There is a question regarding the inviolability of ESM staff with regard to prosecution. I understand this is the case with other lenders of last resort, specifically the IMF. Does this meet with other international norms or the provisions of other international treaties? There is a similar question regarding tax exemptions. Are the tax exemptions similar to those in place for other personnel?
There are a couple of quotes which are very relevant to where we are as a Continent. It has been said, specifically about Spanish banks, that a short-term fix could store up longer-term problems. Spanish banks took ECB money and may well use it to buy more government debt. That is what can be described as the loop of doom, with weak banks propped up by weak sovereigns and falling value. That must be broken.

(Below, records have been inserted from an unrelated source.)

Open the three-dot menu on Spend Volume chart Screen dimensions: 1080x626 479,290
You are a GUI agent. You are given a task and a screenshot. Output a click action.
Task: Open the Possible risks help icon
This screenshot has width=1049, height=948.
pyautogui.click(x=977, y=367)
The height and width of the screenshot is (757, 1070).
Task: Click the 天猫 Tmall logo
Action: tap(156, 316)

If we do not break that cycle, who knows where we will end up.
There may be geopolitical consequences in this process that we cannot yet predict. There was only one world war in the last century, as opposed to two, as World War I was paused for a little over 20 years because one of the nations became impoverished. Europe has been shown to be more savage than any other continent in fighting wars, and unless the ECB and government institutions sort out these issues once and for all, we do not know where this will end. I do not say that lightly.